De là à dire que les deux labos manient avec autant d’aisance les règles de la chimie fine que la langue de bois, il n’y a qu’un pas… Pour la Ligue contre le cancer « les coûts de production revendiqués pour justifier les prix semblent donc surestimés et ne peuvent être acceptés comme tels, même s’il est difficile d’en établir une estimation précise en raison, une fois de plus, d’un manque de transparence en la matière ».

La même opacité prévaut quand il est question des coûts de recherche et de développement, les chiffres annoncés par l’industrie, énormes, étant évidemment impossibles à vérifier. Ces chiffres incluent-ils les financements publics qui souvent sont à l’origine du développement de ces médicaments ? La société civile ne dispose pas d’éléments de réponse à cette question. Ces financements sont pourtant loin d’être négligeables.

Des tarifs établis à la tête du client ?

Un exemple ? Restons sur la molécule du laboratoire Novartis. Citée par la Ligue contre le cancer, l’association Patients for affordable drugs estime que le National institute of Health, l’équivalent chez l’oncle Sam de notre Inserm, aurait à lui seul investi plus de 200 millions de dollars dans le développement de ce nouveau traitement. Le laboratoire en a-t-il tenu compte dans son calcul tarifaire ? Il est permis d’en douter. Surtout quand l’intéressé se refuse à répondre.

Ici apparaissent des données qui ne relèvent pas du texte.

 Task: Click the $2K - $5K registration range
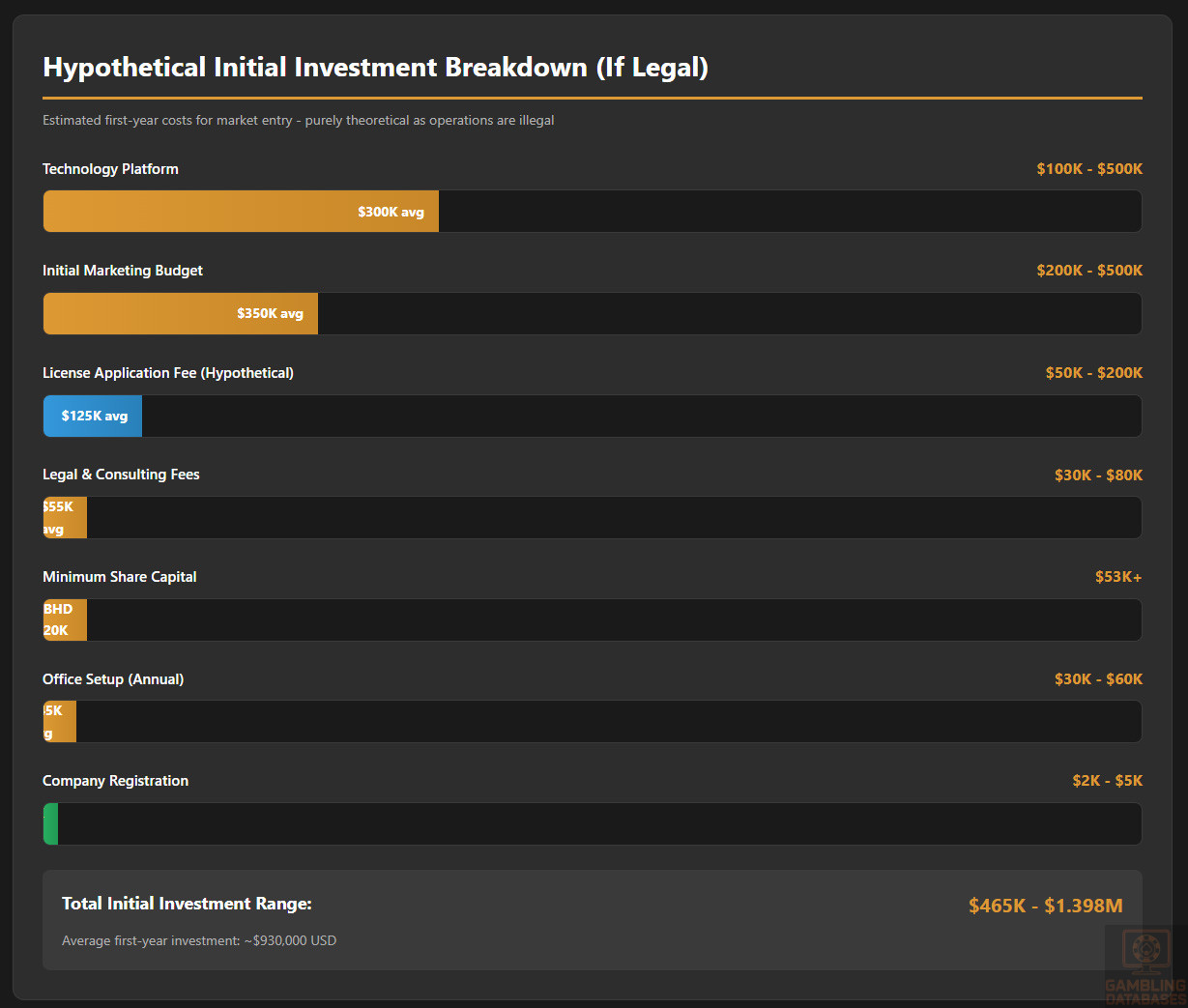(1107, 781)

Pour la revue Prescrire et France Assos Santé (éditeur du site 66 Millions d’IMpatients), c’est surtout la capacité des Etats à financer les traitements qui conditionne les tarifs. « Le prix, indique France Assos Santé, varie en fonction de la taille du pays, de sa richesse, et conditionne en grande partie le délai d’accès à l’innovation thérapeutique ».

Robert Dahan est un ancien cadre de l’industrie pharmaceutique. Dans une tribune publiée dans Les Echos en novembre 2015, il confirme : « Le prix d’un médicament innovant c’est simplement celui que le marché accepte de payer et dans le cas de l’innovation, médicamenteuse ou non, le prix est celui que le marché américain accepte de payer. Les prix dans les autres pays, et cela est aussi vrai pour le médicament, sont de simples dérivés ». Comme ça, c’est clair !

La société civile réclame enfin plus de transparence

Pour l’ensemble des contributeurs à ce livre blanc, la bataille pour un prix plus juste des médicaments passe nécessairement par plus de transparence. Cette transparence doit s’exercer à différents niveaux : « de la recherche médicale et de son financement jusqu’à la fixation des prix des produits de santé et leur mise sur le marché, en passant par la transparence sur le niveau de progrès thérapeutique apporté par le produit de santé ».

Les représentants d’usagers entendent également être associés au plus proche des échanges et réflexions sur les politiques du médicament. Ils appellent enfin à la tenue « d’un débat véritablement démocratique  structuré à partir d’une exigence que toutes nos associations partagent : sur le fondement de prescriptions médicales justifiées uniquement par l’état de santé, notre système de santé solidaire doit garantir l’accès au progrès thérapeutique à toutes celles et ceux qui en ont besoin ».